И когда та появилась, Мари уже вполне овладела собой. Может, только лицо казалось чуть печальней, чуть жестче обычного, но глаза выражали непреклонную решимость.
— Давай-ка садиться за стол! — крикнула ей Мари.
Жюли уже зажигала последние свечи, расставленные по большому столу, но вдруг прервала свое занятие, увидев, что госпожа, насторожившись, прислушивается к какому-то доносившемуся со двора шуму.
— Мадам что-нибудь услышала? — поинтересовалась она.
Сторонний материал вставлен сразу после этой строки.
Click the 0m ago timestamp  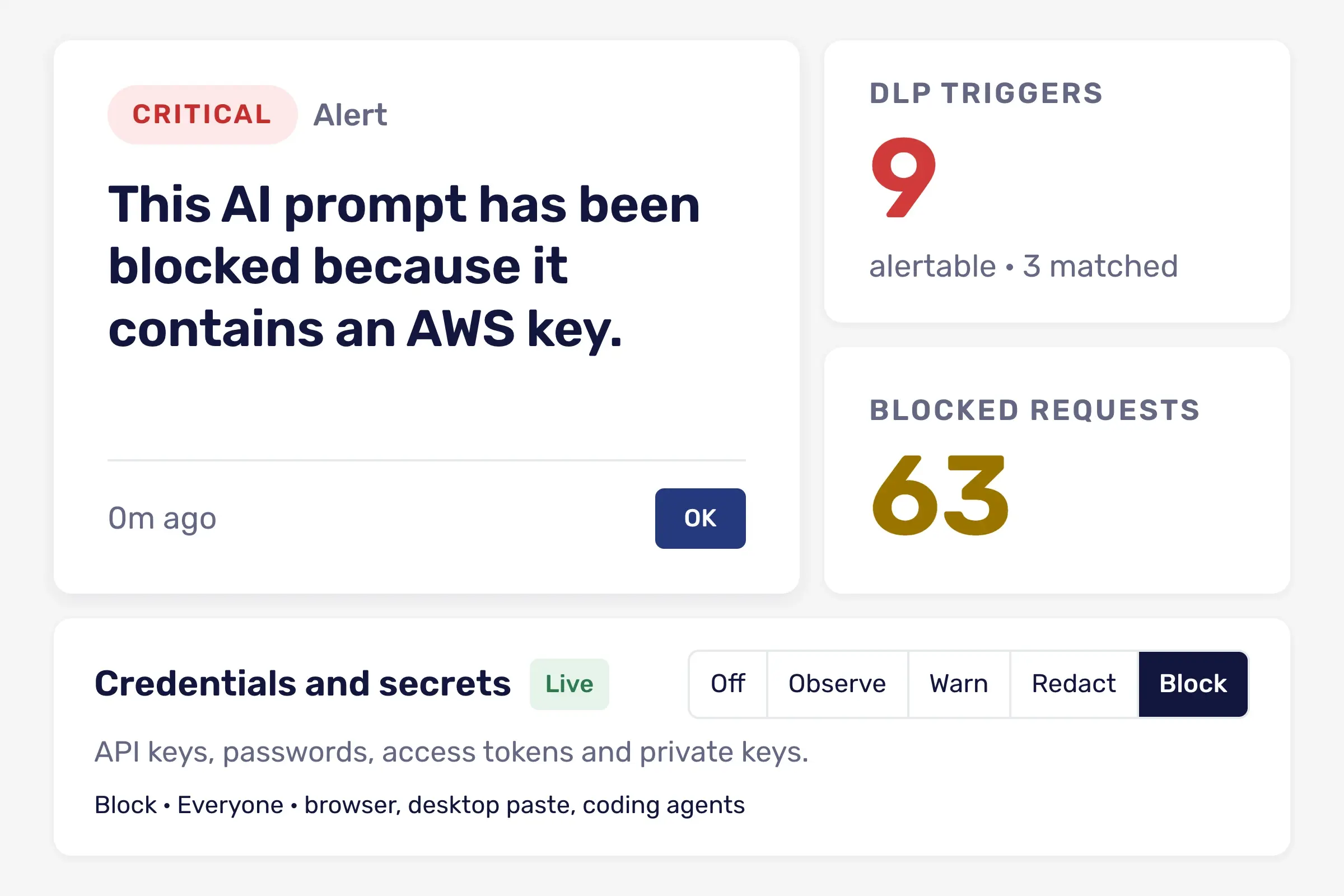(x=162, y=519)
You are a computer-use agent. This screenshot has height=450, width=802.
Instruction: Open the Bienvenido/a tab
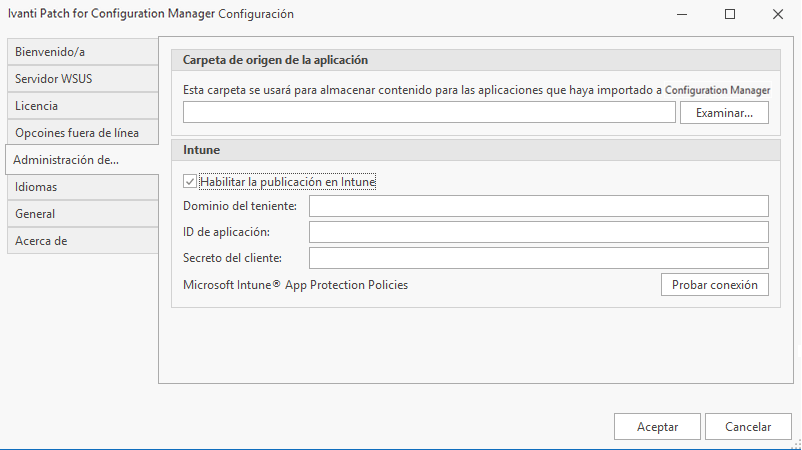coord(82,51)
— Должно быть, просто померещилось, — ответила Мари. — Мне показалось, будто я слышала лошадиное ржание, но, видно, ошиблась…
Однако на самом деле она вовсе не так уж была уверена, будто и вправду ошиблась. Сердце ее вдруг тревожно забилось, казалось бы, без всякой видимой причины. Какое-то предчувствие говорило ей, что вот-вот, с минуты на минуту, что-то должно произойти. Когда Жюли собралась было отойти, она удержала ее за плечо и спросила:
— Погоди, неужели мне и вправду мерещится? Разве ты не слышишь конского топота?
Мари уже придвинула себе кресло, совсем приготовившись сесть за стол, как вдруг ее словно подбросило вверх и она взволнованно закричала:
— Нет, нет, мне вовсе не мерещится! Я же не сумасшедшая! Сюда и вправду кто-то едет… Пойди взгляни, прошу тебя, Жюли… Да возьми фонарь…
Однако она не стала дожидаться услуг своей горничной, сама кинулась к двери, отворила ее и исчезла в ночной тьме.
Нет, она не ошиблась. Там, во дворе, действительно кто-то был, и, хотя человека этого полностью скрывала от нее завеса темноты, она вполне явственно слышала звуки, которые он издавал, привязывая у ворот своего коня.
Похоже, он нарочно старался поднимать как можно меньше шума, однако шпоры все-таки слегка стучали о камни мостовой, а конь, приплясывая, позвякивал стременами.
— Кто там? — крикнула Мари. — Кто там приехал?
Она не испытывала настоящего страха, разве что только какую-то смутную тревогу, хотя в этих вкрадчивых повадках незнакомца не было ничего успокаивающего…
— Эй, стража! — громко окликнула она. — Интересно, где они все?.. Куда подевались часовые! Так-то вы охраняете замок!..
— Тс-с!.. — услышала она голос, который показался ей незнакомым.
В тот же момент, скрипнув крюками, с шумом захлопнулись ворота и она, не в состоянии увидеть того, кто вдруг неожиданно кинулся прямо на нее, сразу оказалась в чьих-то крепких руках и почувствовала, что ноги ее оторвались от земли. Тьма с той стороны, где стоял незваный гость, была такой густой, что она даже не заметила его приближения. Ее же силуэт четко вырисовывался в ореоле света, вырывавшегося из полуоткрытой двери в дом.